My 2 shot glasses up to the line does weigh around






60g of espresso. Should I be aiming for one shot from 18g? Just when I was closing in on perfection we had visitors so I had to stop. Didn't want to risk giving them nasty espresso so I got the cafetiere out. Here's a pic of my current grind (if it works).... I think this is about right but it needs a light to medium tamp. No idea about pressure!

I'm starting to get the impression these crema devices are not universally popular! I might not need one soon anyway (I've probably jinxed myself now).


----------



## funinacup (Aug 30, 2010)

60g is a bit much. The last 20-25g of that shot are likely to be over extracted. Try it at 28-35ish and see how that is! It will be more intense!

Michael

Fun in a Cup Coffee Training


----------



## skenno (Oct 14, 2012)

Ahhhh, that would definitely take me closer to my tasty (but strong) shot from earlier. Have I just made up the 2oz double shot? I thought that was the standard?


----------



## huw (Sep 13, 2012)

7 +/- 0.5g for 25 +/- 2.5 ml (including foam) per shot according to this:

http://www.espressoitaliano.org/doc/EIC%20-%20Eng%20-%20LQ.pdf

With freshly roasted beans and a bottomless portafilter it's easy to get 30g of espresso to nearly fill a standard demitasse so I'd forget about the volume and just go by brew ratio.


----------



## funinacup (Aug 30, 2010)

As above, pouring solely by volume is a traditional (but outdated) method.

Pour by weight and see what results you get using that sort of brew ratio  report back with your results!

Michael

Fun in a Cup Coffee Training


----------



## chimpsinties (Jun 13, 2011)

The only reason I suggest the perfect crema device was because that way at least you can use the super market coffee or the grind of yours that probably isn't really good enough to use with the non-pressurised basket. I don't condone the use of them in the slightest and think they should all be sent to the bin


----------



## skenno (Oct 14, 2012)

Ah, so if 7g of ground coffee makes 25g of espresso, then for 18g I should be around 65g? Think I was going for that anyway, but I'll try reducing the amount of espresso anyway as I think that will give me better flavour. I still would like to try the cremation device at least once so I can compare with the dualit.


----------



## funinacup (Aug 30, 2010)

No, we're coming back to brew ratios. So 7g at a 1.6 ratio would be 11.2g of espresso. So choose your dose, I.e 7-11g in a single basket, or 14-20g in a double basket etc, then apply the brew ratio, I.e 1.6 to give you a target weight of espresso.

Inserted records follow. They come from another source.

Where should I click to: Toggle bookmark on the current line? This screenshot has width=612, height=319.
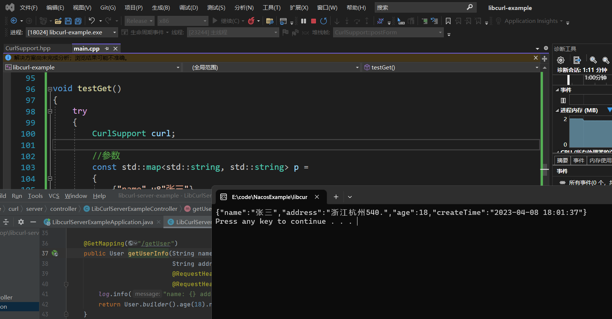[x=448, y=21]
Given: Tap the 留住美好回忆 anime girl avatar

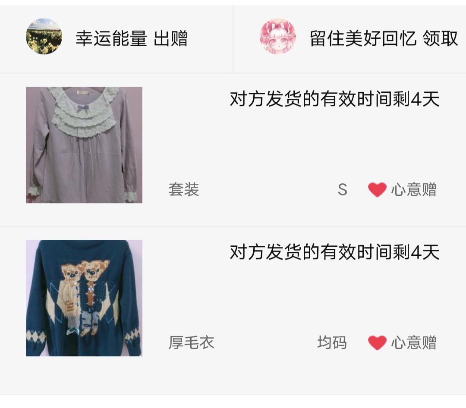Looking at the screenshot, I should coord(278,36).

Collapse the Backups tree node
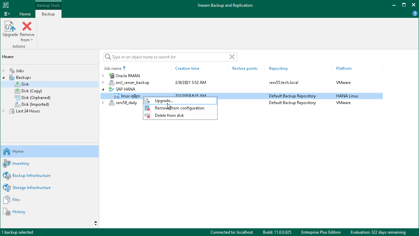pyautogui.click(x=4, y=78)
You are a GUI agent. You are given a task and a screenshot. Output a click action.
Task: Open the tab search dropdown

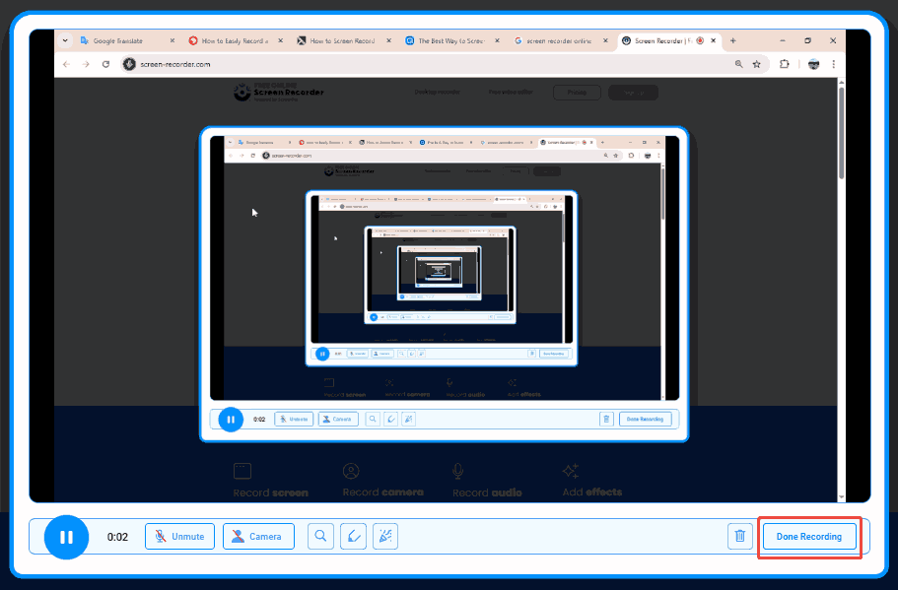[65, 40]
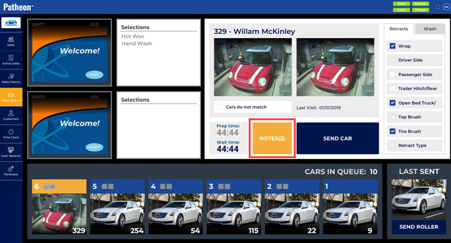Screen dimensions: 451x243
Task: Select the Retracts tab
Action: 399,29
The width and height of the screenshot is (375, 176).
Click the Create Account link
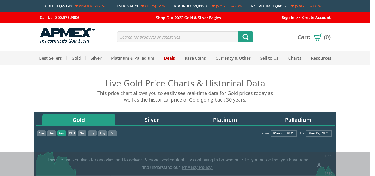coord(316,18)

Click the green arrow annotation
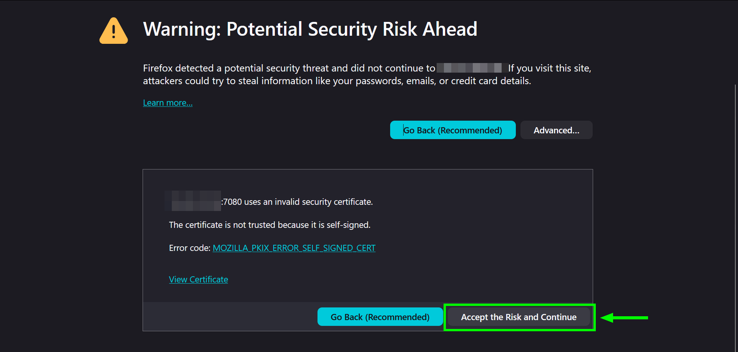click(x=625, y=317)
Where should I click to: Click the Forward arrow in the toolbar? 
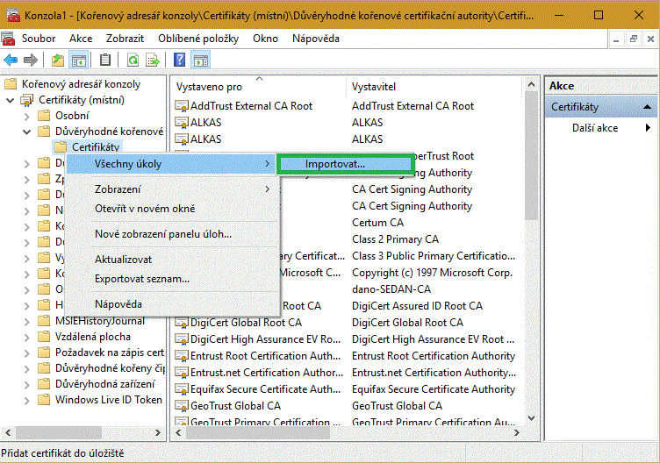pos(30,60)
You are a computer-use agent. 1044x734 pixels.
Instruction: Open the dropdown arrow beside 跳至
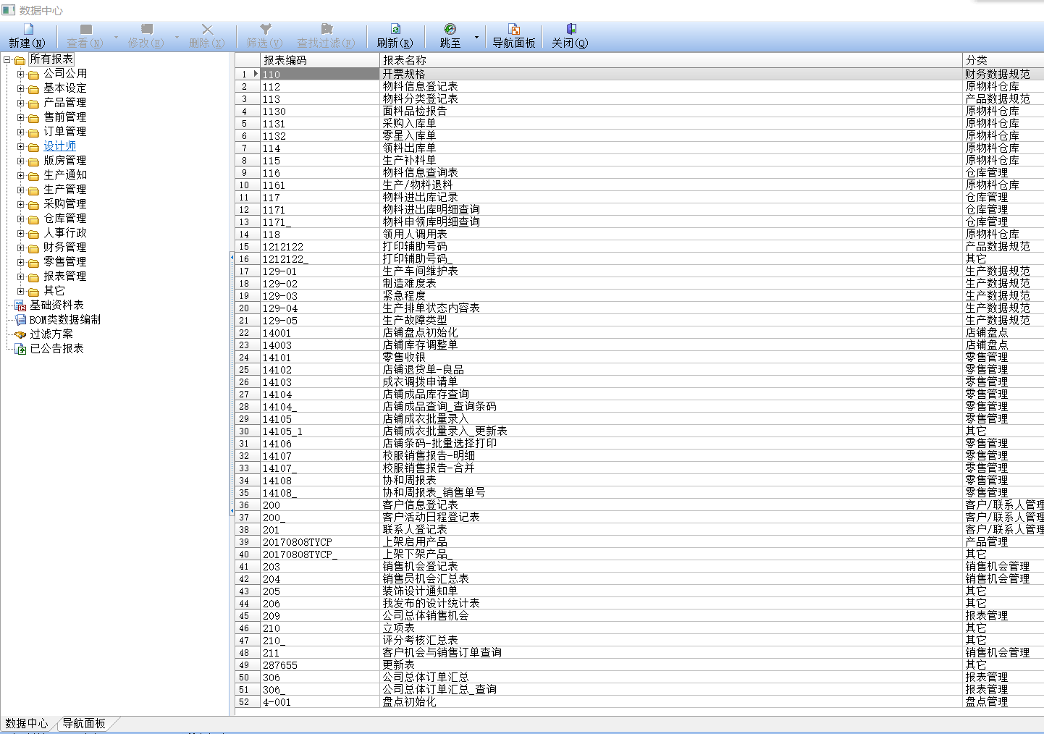point(476,36)
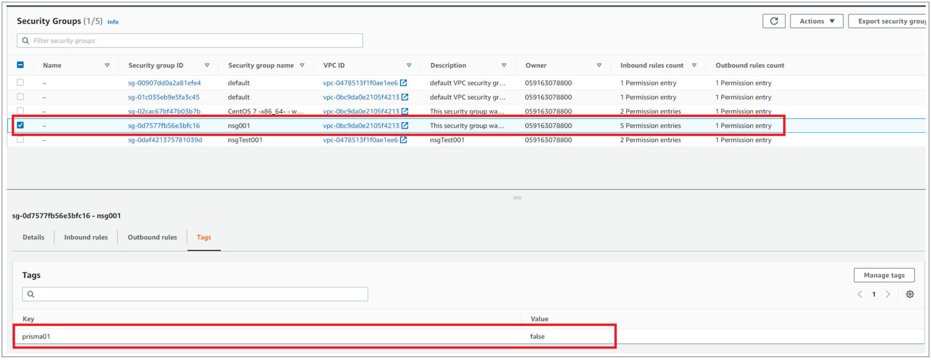Switch to the Outbound rules tab
The width and height of the screenshot is (931, 360).
[152, 237]
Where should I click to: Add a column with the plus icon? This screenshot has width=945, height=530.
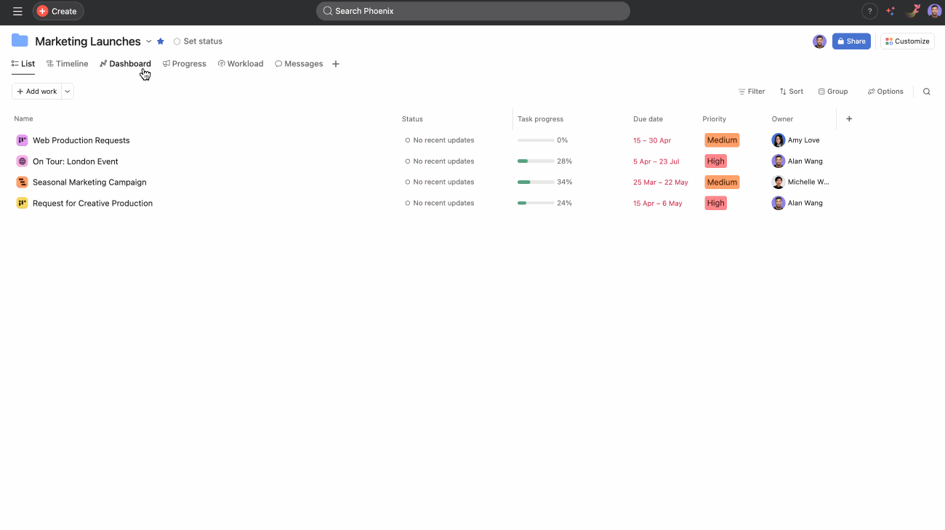pos(849,119)
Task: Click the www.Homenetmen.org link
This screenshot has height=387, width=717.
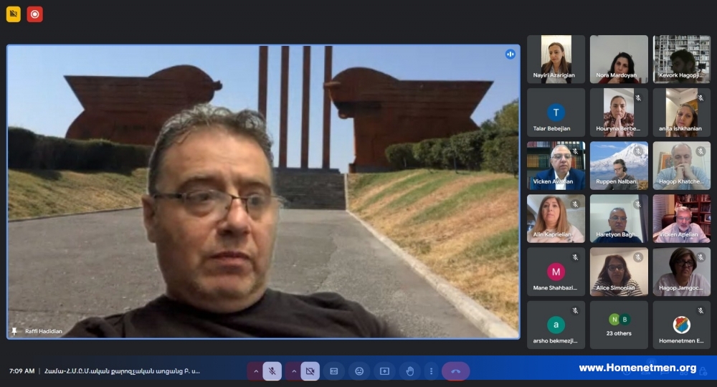Action: click(x=637, y=368)
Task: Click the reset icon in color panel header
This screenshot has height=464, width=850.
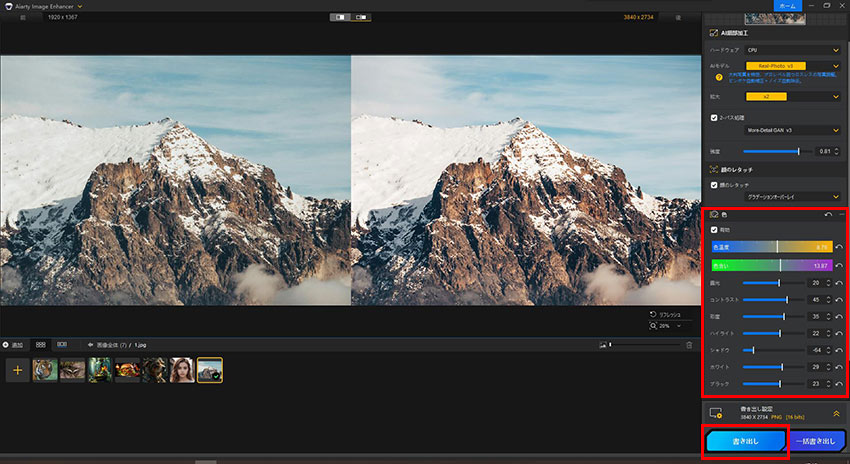Action: (x=828, y=215)
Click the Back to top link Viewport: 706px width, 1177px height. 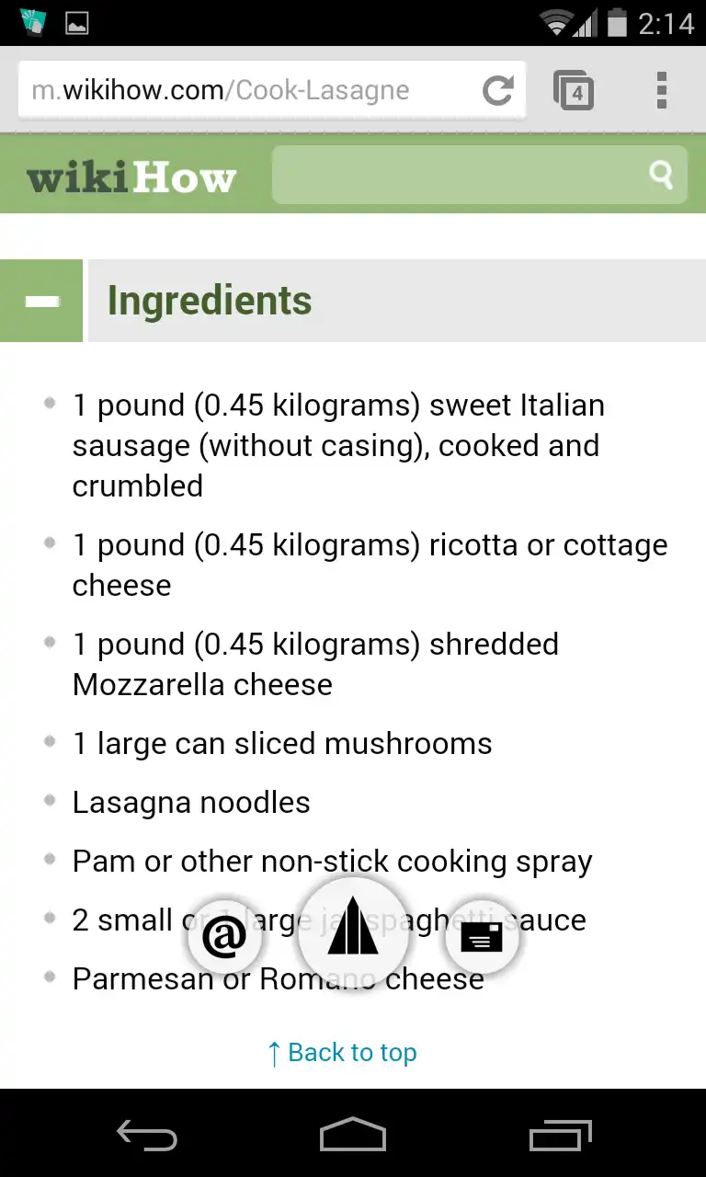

Sorry if that's confusing!

Michael

Fun in a Cup Coffee Training


----------



## skenno (Oct 14, 2012)

Am a bit confused, but I'll try the 1.6 brew ratio and aim for 29g of espresso, which is half of what I've been getting.


----------



## huw (Sep 13, 2012)

25 ml espresso doesn't weigh 25g as a large part of the volume is crema. That's why weighing the shot is much more useful.


----------



## skenno (Oct 14, 2012)

Bit of an update - I decided to give up on all the measurements for a bit and just go on sight and taste. Was a lot happier with the results and have since upgraded my grinder (iberital mc5) so went back to measuring to dial it in. I realised that 18g in my double basket was actually being compacted against the shower screen (and sometimes being scraped about if I didn't insert the portafilter level) so I reduced the amount to dial in. I've now also got a 21g vst basket with a frankly beauuuuuuuuutiful tamper from madebyknock and have currently dialled in to get about 60g of espresso from 21g in around 26 seconds. Tastes good but not sure if that's the correct ratio so I might need to do a bit more tweaking and maybe even look for a smaller vst basket. My biggest problem now is milk though! I've swapped to the Silvia steam wand but I just can't get anything close to microfoam. More practice needed I think.


----------



## chimpsinties (Jun 13, 2011)

There are loads of articles on here about brew ratio. Worth reading a bit about it. I'd say 60g out is quite a lot to be honest. I'd be tempted to try more like 32-35g out. Well done for getting a new grinder though. It'll change your coffee making forever


----------



## chimpsinties (Jun 13, 2011)

I did you a little demo of me steaming on my Classic. Might help you (or at least prove it's not impossible)


----------



## skenno (Oct 14, 2012)

Thanks. The main thing I struggle to get my head around with brew ratios is that the first thing I learned about espresso was that a double shot uses 14g of espresso and should take about 25 seconds to give 2 fluid ounces (or 60ml) which should be close to 60g (at least it is for me - maybe not enough crema?!), which is miles away from a 1.6 ratio. Have I got the first bit wrong?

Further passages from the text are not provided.